Your goal — Using the listing below, copy exactly the lines from the one containing "The height and width of the screenshot is (564, 1408)." to the one containing "Click the author", both lines included, and no others.

Given information —
**********
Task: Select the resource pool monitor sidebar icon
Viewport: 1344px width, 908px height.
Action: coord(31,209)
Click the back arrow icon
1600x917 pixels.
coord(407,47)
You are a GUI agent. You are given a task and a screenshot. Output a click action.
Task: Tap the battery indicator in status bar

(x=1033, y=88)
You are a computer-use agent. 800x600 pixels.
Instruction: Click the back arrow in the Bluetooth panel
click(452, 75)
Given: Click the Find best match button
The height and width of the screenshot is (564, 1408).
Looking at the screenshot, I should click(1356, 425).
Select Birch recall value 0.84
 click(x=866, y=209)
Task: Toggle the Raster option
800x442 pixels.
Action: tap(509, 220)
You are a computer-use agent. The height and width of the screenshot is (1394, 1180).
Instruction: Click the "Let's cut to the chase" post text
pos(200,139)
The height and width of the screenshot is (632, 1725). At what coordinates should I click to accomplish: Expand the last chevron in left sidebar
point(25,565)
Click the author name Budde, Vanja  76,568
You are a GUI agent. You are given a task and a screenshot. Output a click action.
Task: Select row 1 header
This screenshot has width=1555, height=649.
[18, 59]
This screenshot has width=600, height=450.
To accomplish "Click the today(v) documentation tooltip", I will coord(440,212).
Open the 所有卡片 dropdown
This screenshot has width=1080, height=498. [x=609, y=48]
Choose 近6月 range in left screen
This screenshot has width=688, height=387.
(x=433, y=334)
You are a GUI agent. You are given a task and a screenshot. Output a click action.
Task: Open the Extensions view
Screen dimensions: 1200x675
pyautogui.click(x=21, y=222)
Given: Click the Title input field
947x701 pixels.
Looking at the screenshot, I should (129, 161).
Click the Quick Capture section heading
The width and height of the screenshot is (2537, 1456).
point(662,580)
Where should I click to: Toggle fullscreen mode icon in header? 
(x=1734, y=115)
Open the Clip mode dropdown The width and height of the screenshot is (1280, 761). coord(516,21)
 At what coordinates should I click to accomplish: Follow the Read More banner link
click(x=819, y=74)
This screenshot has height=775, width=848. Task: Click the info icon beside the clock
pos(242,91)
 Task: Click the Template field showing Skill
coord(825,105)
**********
Exercise solution —
The height and width of the screenshot is (564, 1408).
Looking at the screenshot, I should click(1356, 425).
Select Birch recall value 0.84
 click(x=866, y=209)
Task: Toggle the Raster option
800x442 pixels.
Action: tap(509, 220)
You are a computer-use agent. The height and width of the screenshot is (1394, 1180).
Instruction: Click the "Let's cut to the chase" post text
pos(200,139)
The height and width of the screenshot is (632, 1725). At what coordinates should I click to accomplish: Expand the last chevron in left sidebar
point(25,565)
Click the author name Budde, Vanja  76,568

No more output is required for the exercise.